David Attenborough has a new film for his 99th birthday – and it's surprisingly optimistic
The legendary British natural historian, broadcaster and documentary filmmaker, who has hosted such landmark series as Life on Earth, The Living Planet and Frozen Planet over more than 70 years, is still hard at work. His latest documentary, Ocean with David Attenborough, opens in cinemas around the world on his birthday.
'He's remarkable,' co-director Colin Butfield says on a Zoom call from England. 'He's coming to the premiere, he's in fantastic form. I've just written a book with him, which is tiring enough for me, and I'm 52. I don't think he's ever going to stop working.'
Ocean has Attenborough reflecting – in that famously authoritative voice – on what he has learnt over his lifetime.

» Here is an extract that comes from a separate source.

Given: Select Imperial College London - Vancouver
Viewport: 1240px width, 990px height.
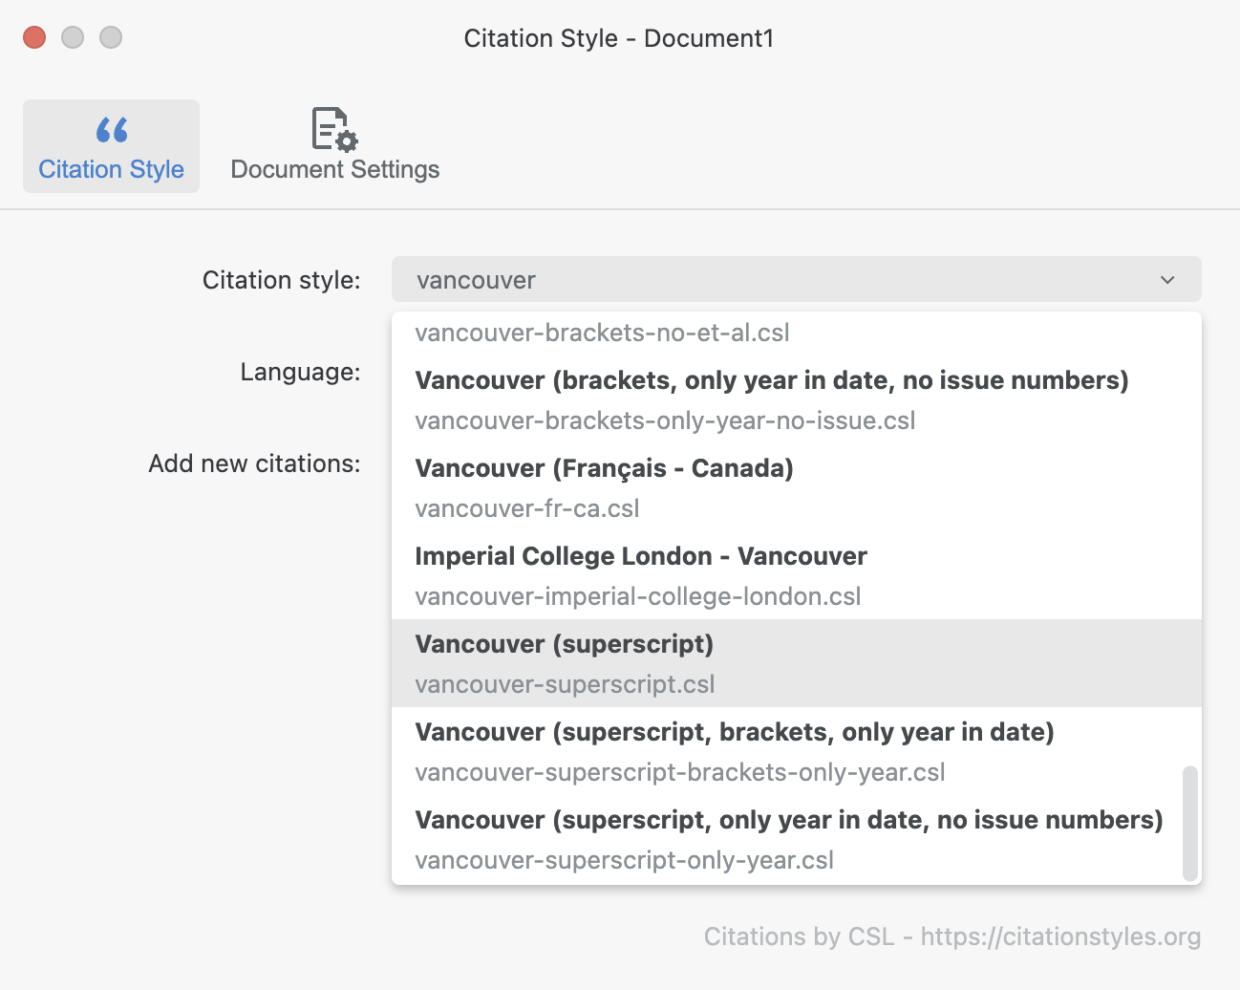Looking at the screenshot, I should click(x=797, y=575).
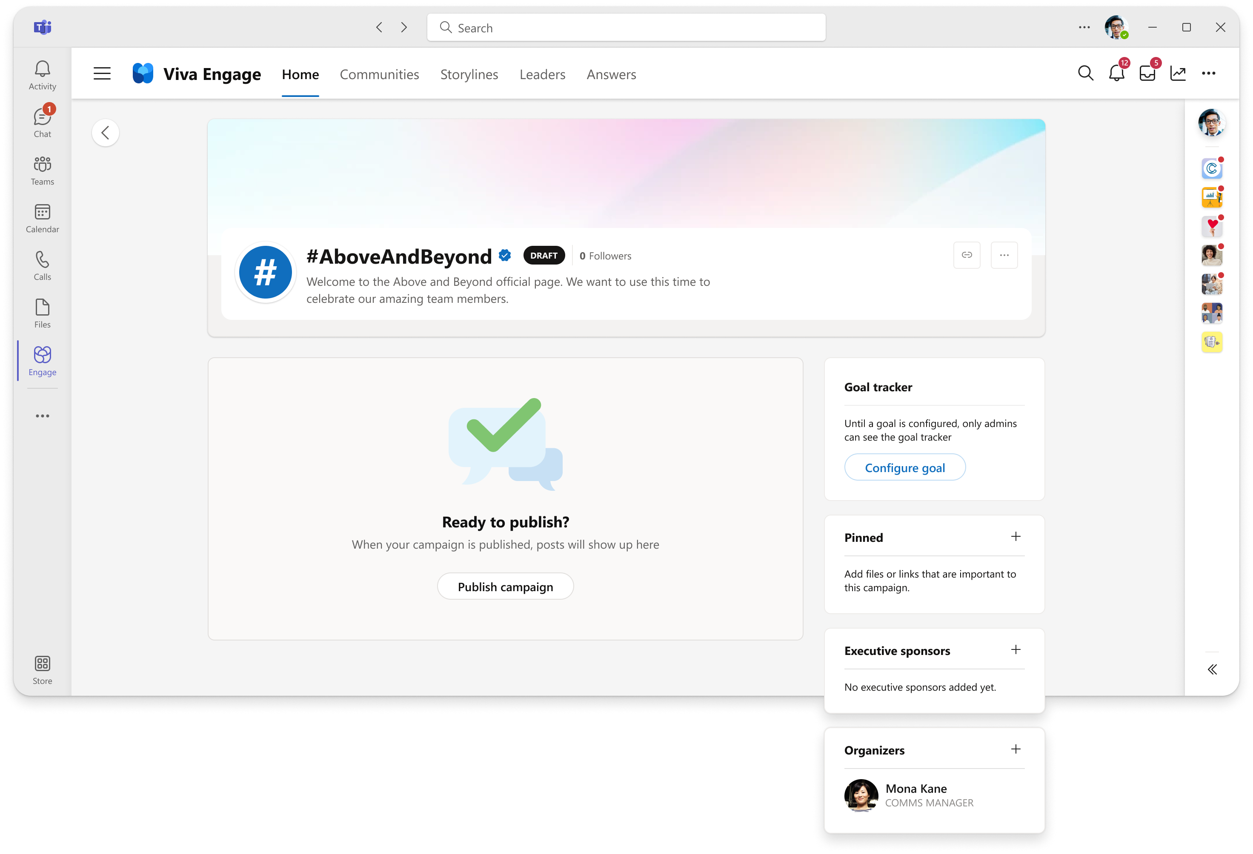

'After living for nearly 100 years on this planet, I now understand that the most important place on Earth is not on land, but at sea,' he says. 'To this day, we have seen more of other planets than we have of the ocean. Now we are making discoveries that completely change our understanding and could offer a better future for everyone on Earth forever.'
The film shows some alarming threats to the ocean's vitality, including industrial bottom-trawling. A chain or metal boom is dragged across the seabed, turning it into an underwater desert, to catch a single species, with almost everything else caught in a net discarded.
'Lines of baited hooks 50 miles long reel in millions of sharks every year,' Attenborough adds. 'We have now killed two-thirds of all large predatory fish.'
Also concerning are huge trawlers harvesting krill in Antarctica, threatening the food supply of almost every creature there, to supply fish farms, health supplements, and pet food. Another bad sign is mass coral bleaching in Florida, the Caribbean, the Maldives, and the Great Barrier Reef, attributed to heatwave conditions around the world.